セックス

 日本の春画は性風俗を扱った絵画・浮世絵、つまりはエロ本である。春画は平安時代ごろから存在していたが、江戸時代になると盛んに描かれるようになった。当時の春画は自慰行為の他に、夫婦が一緒に見て笑ったり、女性を誘惑するときにも使われていた。春画は笑い絵とも呼ばれ、性描写と笑いが同居し、ユーモアでかつ芸術性の高い浮世絵である。その後明治時代に入ると写真の台頭によってしだいに春画文化が薄れていった。
 現在では春画は芸術作品として評価されているが、際どいエロを取り扱っているせいか、自主規制され、教科書に載らず、日の光を浴びていない。
 ちなみに葛飾北斎・喜多川歌麿・菱川師宣などの著名浮世絵師も春画を描いていた。童話作家・詩人の宮沢賢治は隠れた春画コレクターで、死後に大量に遺品として見つかった他、東京みやげとして後輩にも配っていた。
 蛸と海女(葛飾北斎作):一人の女が2匹のタコに攻められている絵。触手責めの発端とも言われる絵である。
 歌まくら(喜多川歌麿):男性と女性が性行為を行っている絵。
 2013年から2014年にかけて大英博物館で行われた 「春画 日本美術の性とたのしみ」は大きな話題を呼んだ。

 

 この地球上に人類が登場して以来、いつしか性行為に快楽が伴うようになった。それは多分、人間が正常位で性行為を始めた時であろう。哺乳動物の性行為はすべて後背位で、以前の人間も周囲に目を配りながら背向位のセックスであったが、人間の知能が発達し、日々の安全が確保されると性交は正常位になった。この正常位は筋肉、知覚神経、挿入の角度などのすべてが官能を生み、人間の体毛の消滅や乳房の発達は官能に貢献し、唇と歯はこの数千年の間にキスという行為に適合するようになった。太古の人間にデイープ•キスは不可能だった。男性器の勃起の角度、女性器の位置や膣の角度、すべて正常位に適合するようになった。こうして性が自然の生殖行為をこえ、官能的な経験が加わり、人間の願望がエロテイックな芸術を生んだ。

   ヴィレンドルフのヴィーナス

 今から3万年ほど前の旧跡時代の像、高さ 11.1 cmの女性で、1908年にオーストリアの旧石器時代の遺跡で考古学者ヨーゼフ・ソンバティが発見した。

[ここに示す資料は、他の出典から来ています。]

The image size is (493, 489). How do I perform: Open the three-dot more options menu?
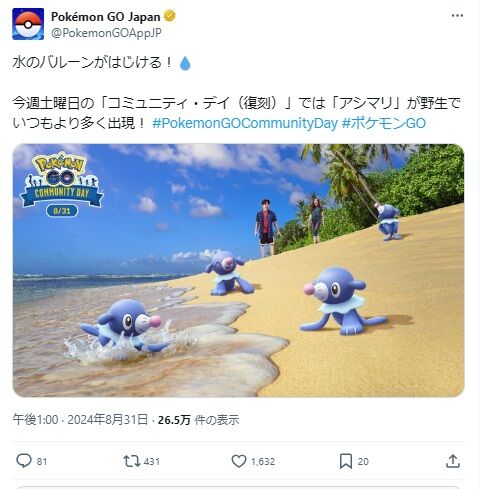point(457,16)
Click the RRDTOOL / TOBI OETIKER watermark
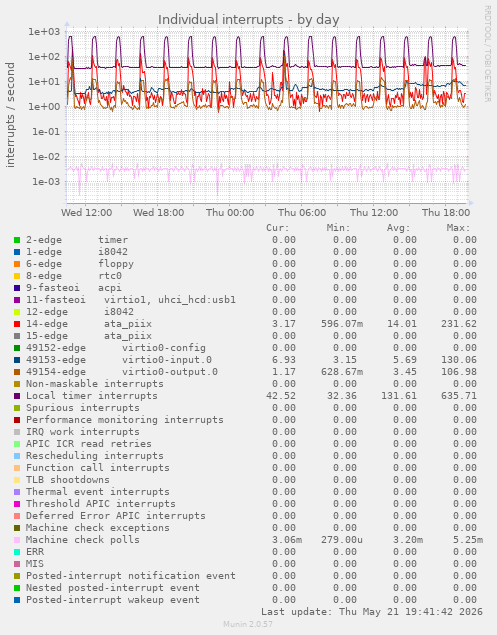Screen dimensions: 497x635 (x=487, y=53)
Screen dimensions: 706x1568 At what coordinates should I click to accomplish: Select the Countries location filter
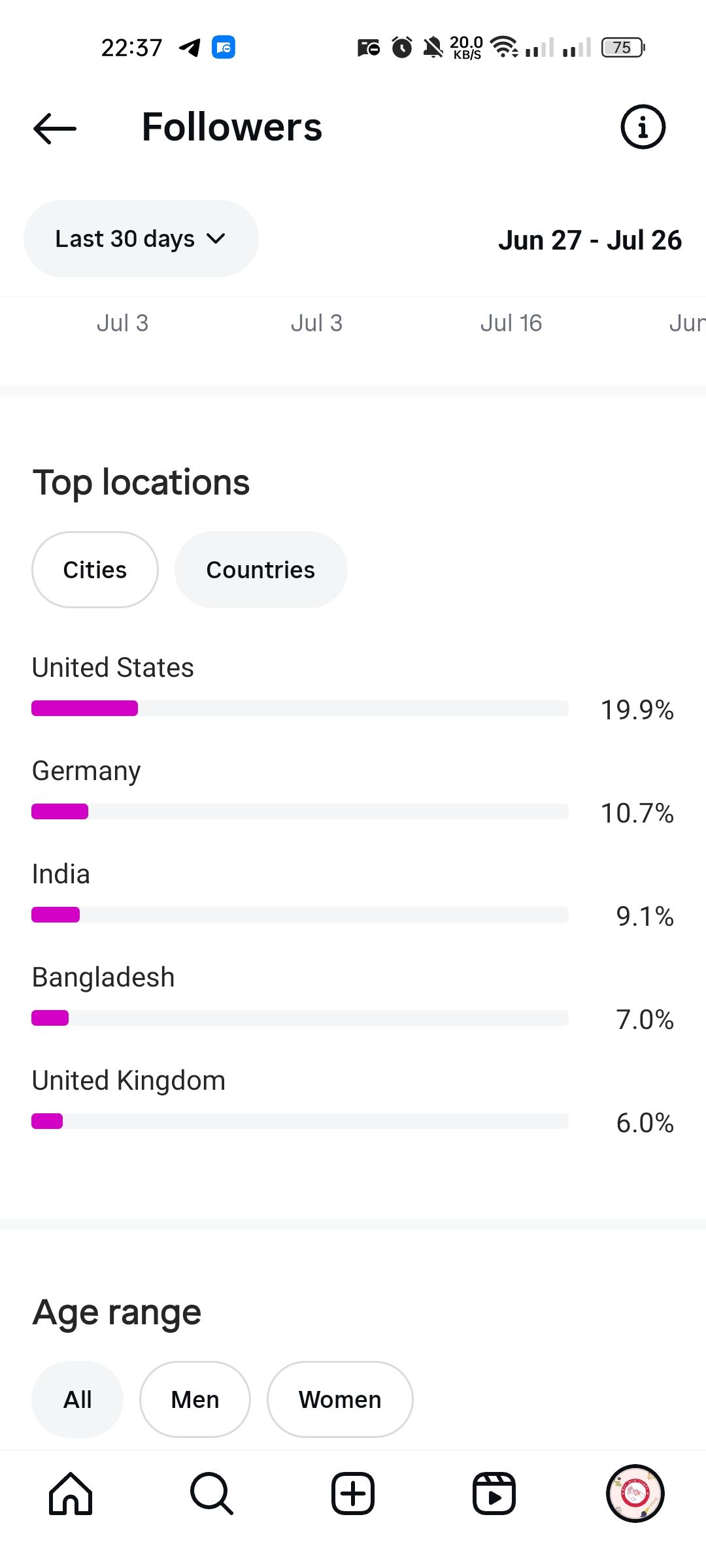(261, 570)
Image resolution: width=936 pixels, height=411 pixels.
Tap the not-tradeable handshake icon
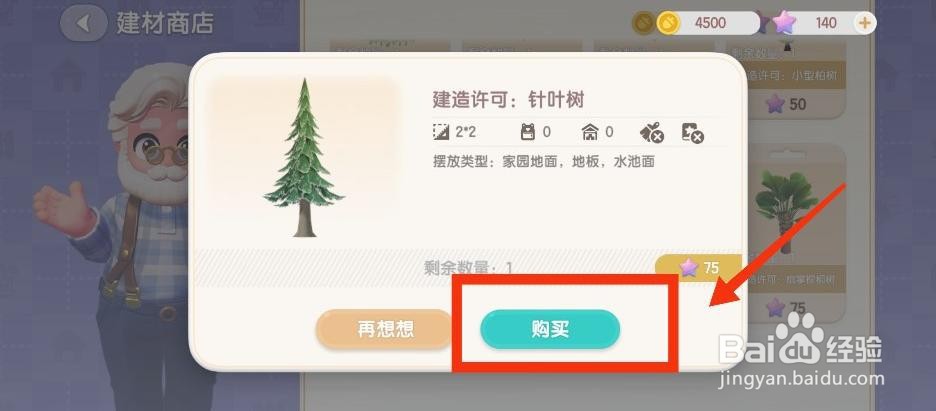pos(652,133)
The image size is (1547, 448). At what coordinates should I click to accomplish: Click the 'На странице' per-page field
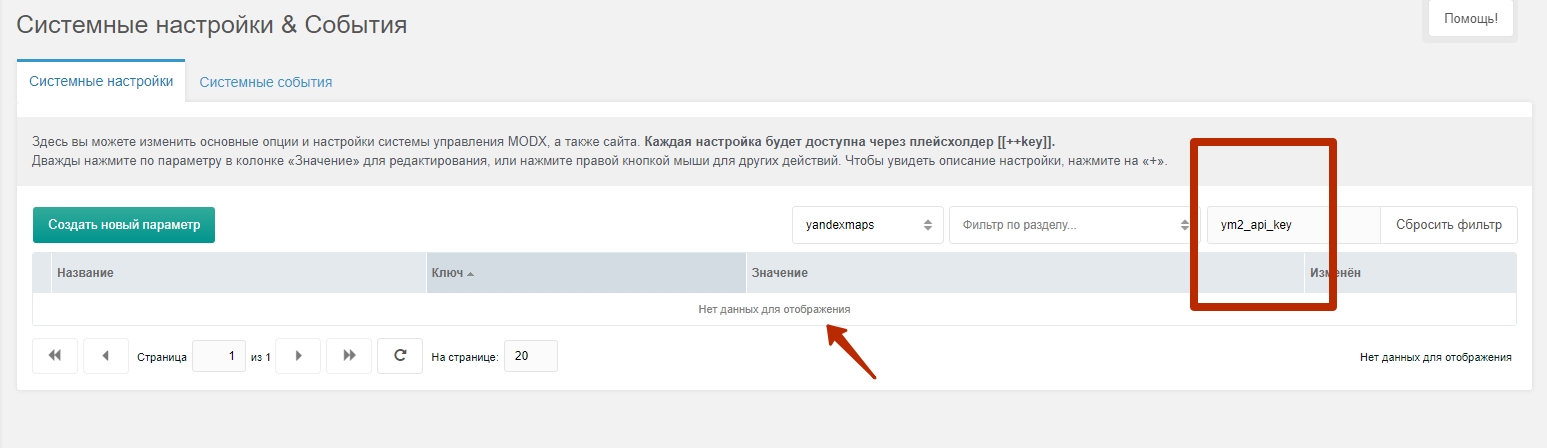tap(530, 356)
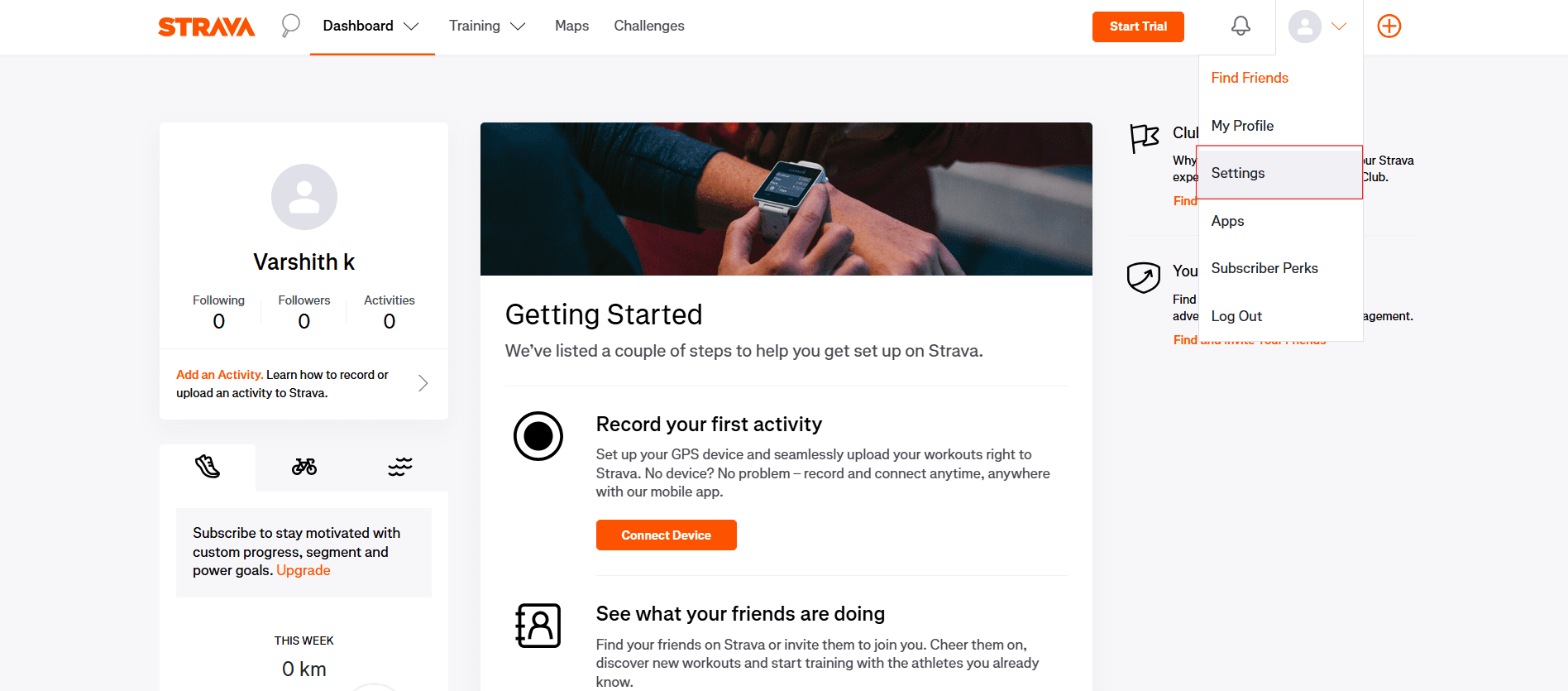This screenshot has width=1568, height=691.
Task: Collapse the user avatar dropdown arrow
Action: [1339, 26]
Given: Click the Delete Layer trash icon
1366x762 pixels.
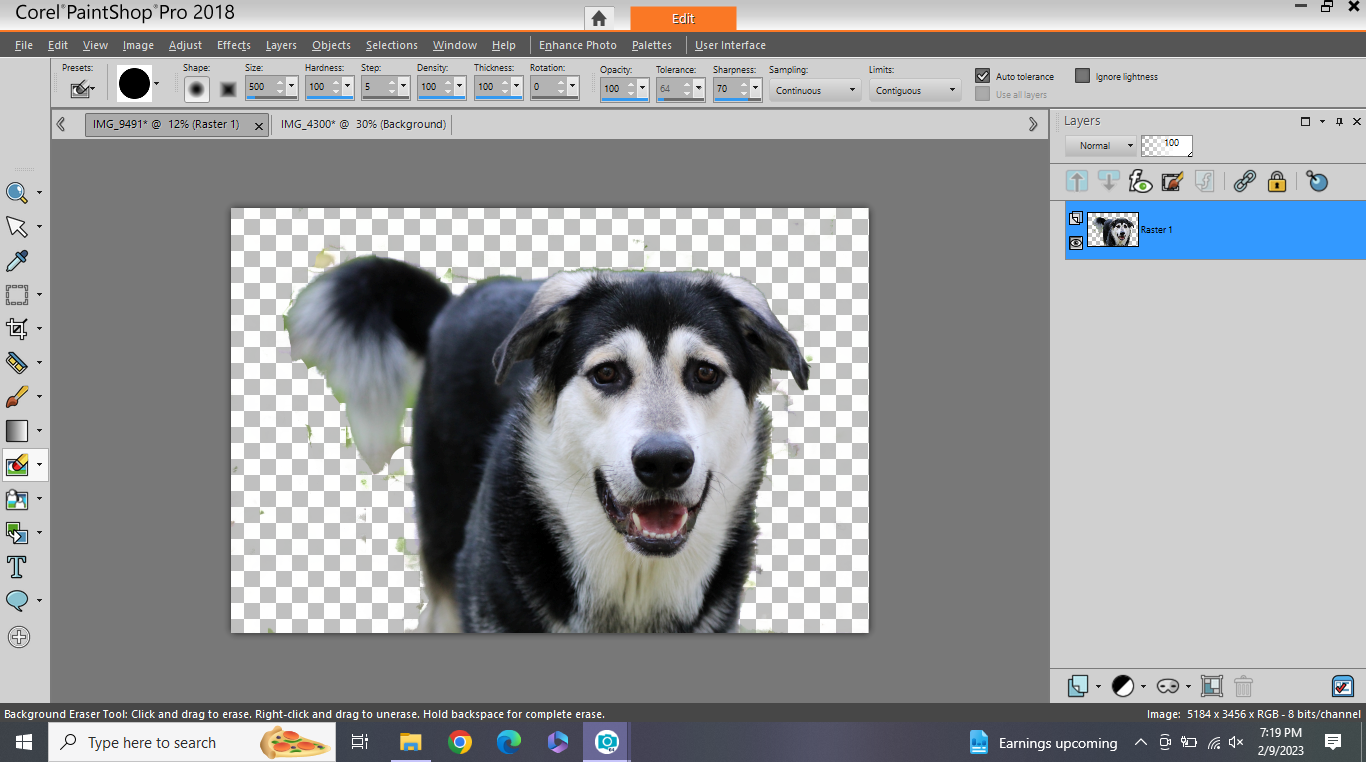Looking at the screenshot, I should (x=1243, y=686).
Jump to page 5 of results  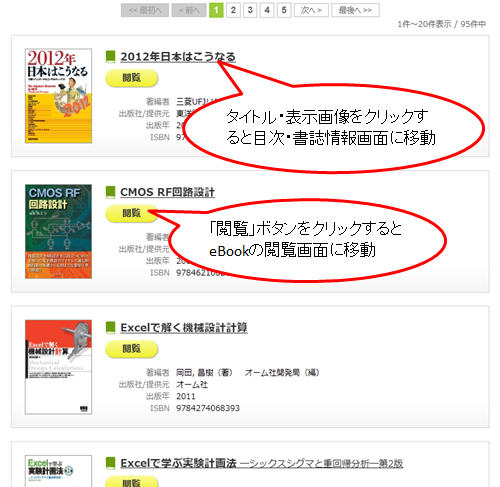point(284,10)
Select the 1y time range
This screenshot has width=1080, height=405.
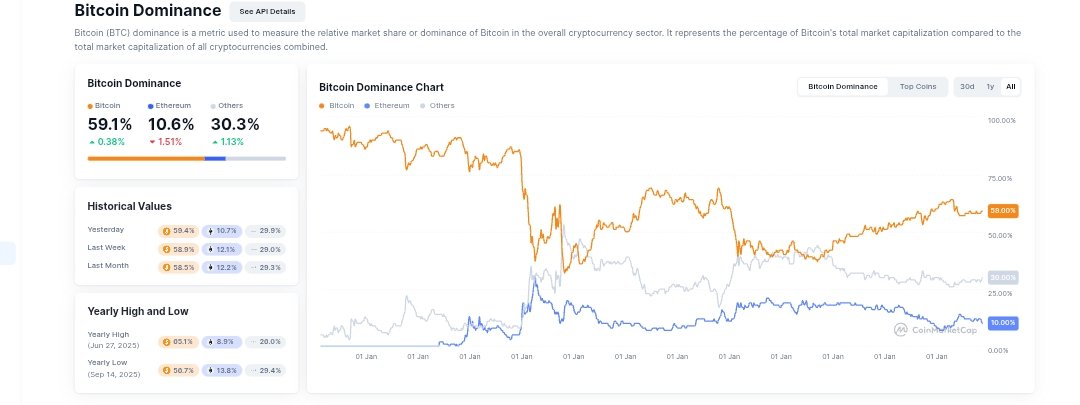(x=990, y=87)
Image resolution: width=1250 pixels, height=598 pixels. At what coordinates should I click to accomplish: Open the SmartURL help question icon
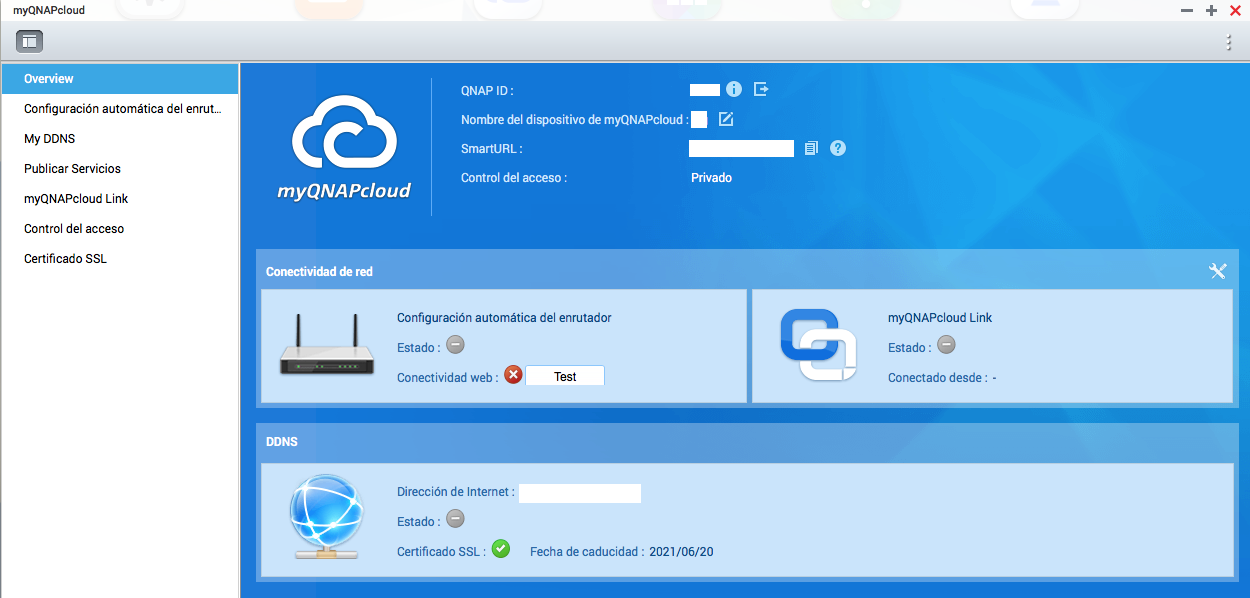click(838, 148)
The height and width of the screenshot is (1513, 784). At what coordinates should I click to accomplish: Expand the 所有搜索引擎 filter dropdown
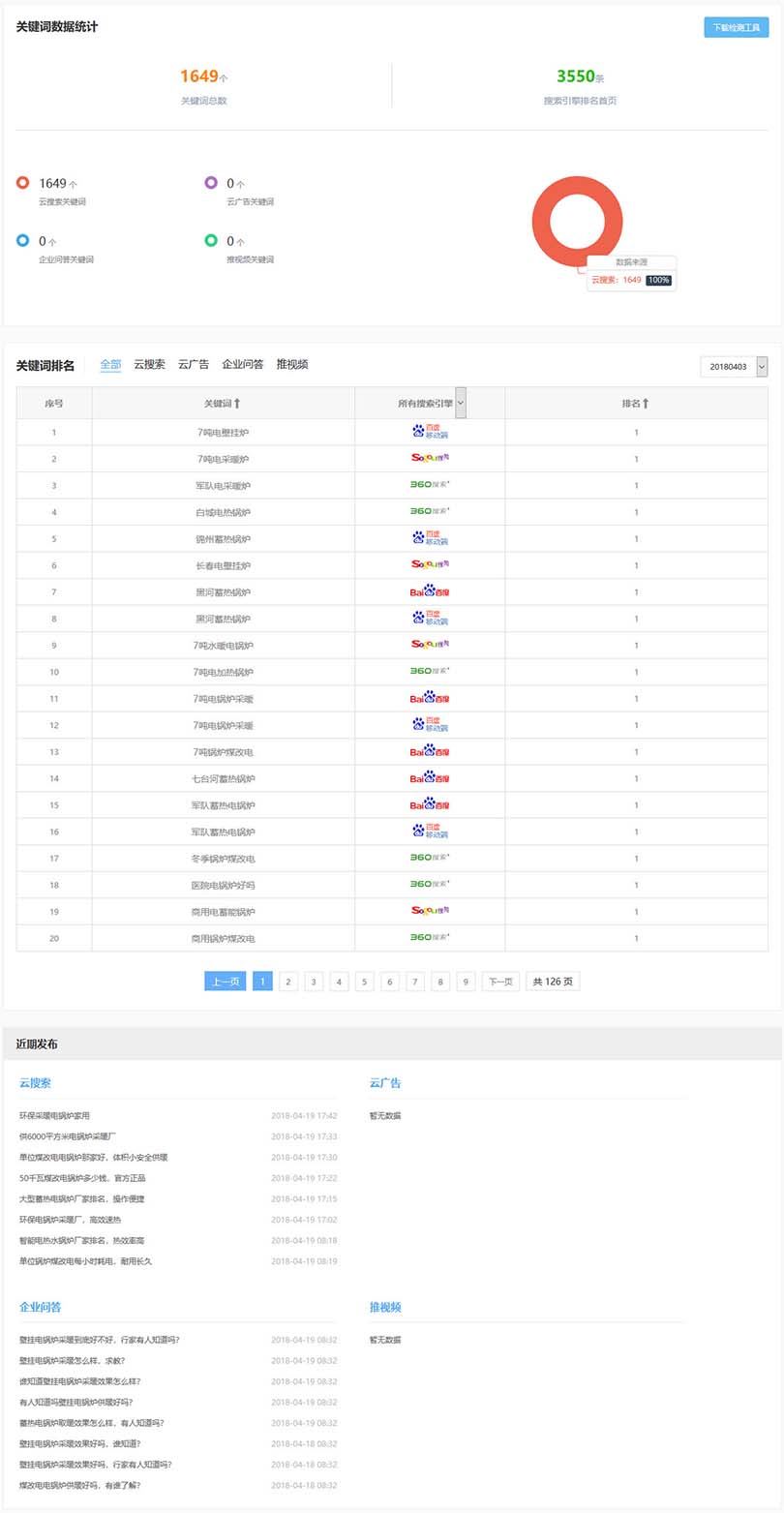(x=461, y=403)
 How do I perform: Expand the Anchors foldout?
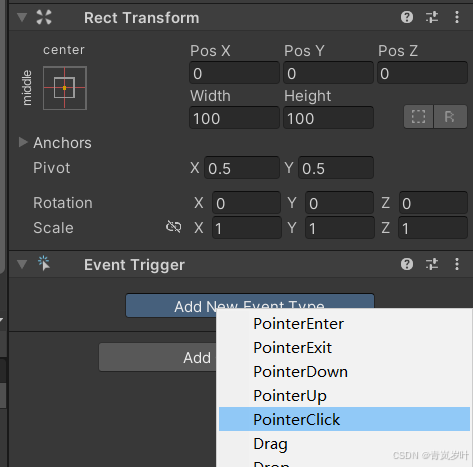coord(23,142)
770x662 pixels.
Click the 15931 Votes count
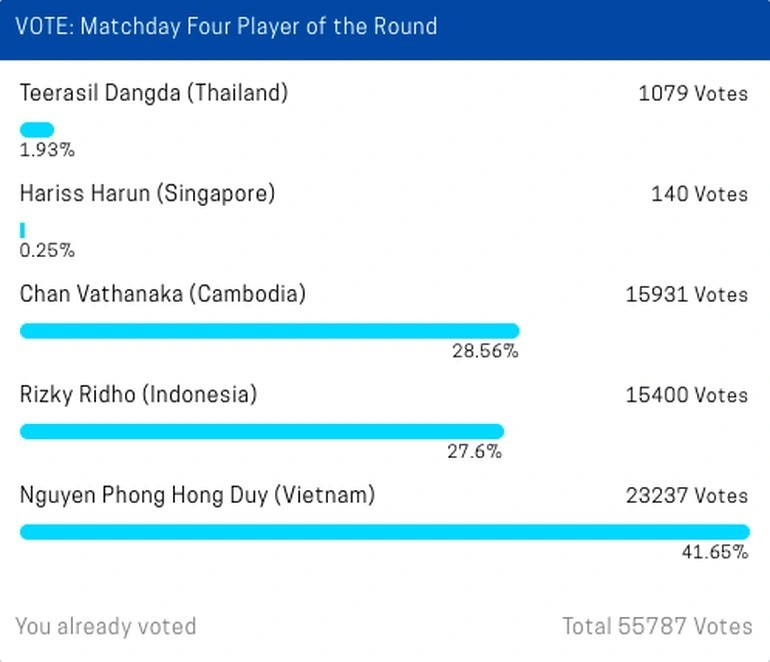point(687,295)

 この女性像は「ヴィレンドルフのヴィーナス」あるいは「ヴィレンドルフの女」と名付けられ、豊かな乳房や腰が強調され、多産への願いが読み取れる。さらに肥満体は豊穣を示唆し、小さな腕は乳房の上でまとまっており、女性像には明瞭な顔面がない。頭部は組み紐の巻いたもの、頭飾りと考えられるもので覆われている。

 写実的な肖像ではなく、理想化された女性の姿である。当時の人々は、今日のような宗教や芸術という概念はなく、自分たちの生存や繁殖に向けての原始的で未分化な願いや祈りをこめて創られたのだろう。この女性の姿は「豊かさ」のイメージを私たちに語りかけてくる。

 原始人間像で世界的に共通なのは、そのほとんどが女性像で、女性は子供を産むという神秘性を持っていたからであろう。


 サーンアバスの巨人

 サーンアバスの巨人は、幅30 cmの線で画かれた巨大な裸の男性像である。長さ55 m、幅51 mで、巨人の右手には長さ36 mの巨大な棍棒が握られている。イングランドのドーチェスターの丘の斜面に刻まれており谷の向かい側からよく見える。

 青銅器時代のものと云われてきたが、最近になって、イギリス市民革命時に荘園領主の家来により作られたという説が有力である。

 地元の言い伝えでは、この丘で殺された巨人の死体をなぞったとされている。大きな睾丸と勃起したペニスが画かれているため、生殖の象徴とされ、現在でも子供を望むカップルが訪れる。